Alınması ihtiyaç duyulan günlük protein miktarı şu şekildedir:
Bebekler (0-1 yaş): 15 gram (1.6-2.2 g/Kilo)
Okul öncesi (1-6 yaş): 26 gram (1.2 g/Kilo)
Okul evlatları (6-11 yaş): 26 gram (1g/Kilo)
Gençler (11-18 yaş): 45 gram (1g/Kilo)
Yetişkinler (>18 yaş): 55 gram
Yaşlılar: 54 gram (0,8 g/Kilo).
Hamile: 75 gram
Protein açısından varlıklı gıdaların standart porsiyonları şu şekildedir:
Baklagiller: 60-80 gram
Et yada balık: 100-150 gram
Yumurta: 2 tane
Kuruyemiş: 30 gram
Çeşitli ve dengeli bir rejim hem bitkisel hem de hayvansal proteinleri içermelidir. Proteinler, günlük enerjinin yüzde 15’ini sağlamalıdır ve yüzde 50-70’inin yüksek biyolojik değere haiz olması grekir
Aşırı hayvansal protein alımı iyi mi önlenir?
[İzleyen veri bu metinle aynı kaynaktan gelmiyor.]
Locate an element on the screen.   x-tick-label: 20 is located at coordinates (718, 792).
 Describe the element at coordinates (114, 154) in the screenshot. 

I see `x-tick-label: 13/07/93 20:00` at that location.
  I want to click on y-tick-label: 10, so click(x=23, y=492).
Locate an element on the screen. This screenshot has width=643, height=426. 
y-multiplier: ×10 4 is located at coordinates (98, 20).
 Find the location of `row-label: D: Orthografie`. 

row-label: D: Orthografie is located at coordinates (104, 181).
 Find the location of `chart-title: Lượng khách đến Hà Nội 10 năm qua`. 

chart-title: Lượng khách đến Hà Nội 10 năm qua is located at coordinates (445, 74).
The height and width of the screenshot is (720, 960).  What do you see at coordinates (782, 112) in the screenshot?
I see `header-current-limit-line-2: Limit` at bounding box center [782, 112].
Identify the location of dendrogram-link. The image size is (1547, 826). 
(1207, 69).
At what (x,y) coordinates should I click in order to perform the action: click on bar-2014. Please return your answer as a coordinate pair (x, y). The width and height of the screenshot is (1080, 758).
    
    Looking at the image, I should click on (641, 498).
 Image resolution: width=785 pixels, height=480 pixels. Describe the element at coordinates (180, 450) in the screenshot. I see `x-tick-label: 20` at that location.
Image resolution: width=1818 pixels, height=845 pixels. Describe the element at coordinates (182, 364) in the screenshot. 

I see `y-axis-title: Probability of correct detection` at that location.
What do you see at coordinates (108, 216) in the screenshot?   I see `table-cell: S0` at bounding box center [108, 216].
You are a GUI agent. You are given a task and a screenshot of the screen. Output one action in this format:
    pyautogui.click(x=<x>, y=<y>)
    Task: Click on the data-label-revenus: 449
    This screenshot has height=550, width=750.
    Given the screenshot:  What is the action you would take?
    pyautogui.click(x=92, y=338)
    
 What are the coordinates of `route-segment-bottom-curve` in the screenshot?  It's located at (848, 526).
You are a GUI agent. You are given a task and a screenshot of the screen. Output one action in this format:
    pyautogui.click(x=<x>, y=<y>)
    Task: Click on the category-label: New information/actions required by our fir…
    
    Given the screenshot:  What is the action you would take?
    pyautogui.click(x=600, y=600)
Hayvansal kaynaklı proteinlerin aşırı tüketimi yaygındır. Şu sebeple çoğu zaman et ve balık porsiyonları tüketilmesi gerekenden daha büyüktür.
Çeşitli emek harcamalar, diyetteki hayvansal protein miktarındaki bu artışın kalp hastalıkları, nüzul ve erken ölüm riskini artırdığını göstermektedir. Araştırmalar bilhassa kırmızı etin bu durumları tetikledyebileceğini gösteriyor. Kırmızı ette bulunan doymuş yağ ve kolesterol miktarı, kalp ve damar hastalıkları, aşırı kiloluluk ve böbrek ve karaciğer hastalıkları riskini artırır. Bu riskler balık ve hindi ve tavuk şeklinde öteki beyaz etlerin tüketimiyle ilişkilendirilmemiştir.
En mühim nokta, sıhhatli ve dengeli beslenmek, değişik gruplardan yiyecekleri bir araya getirmek ve menüyü çeşitlendirmektir. Bu şekilde vücudun değişik işlevlerini yerine getirmek için lüzumlu tüm gıda maddelerinin alınması sağlanabilir.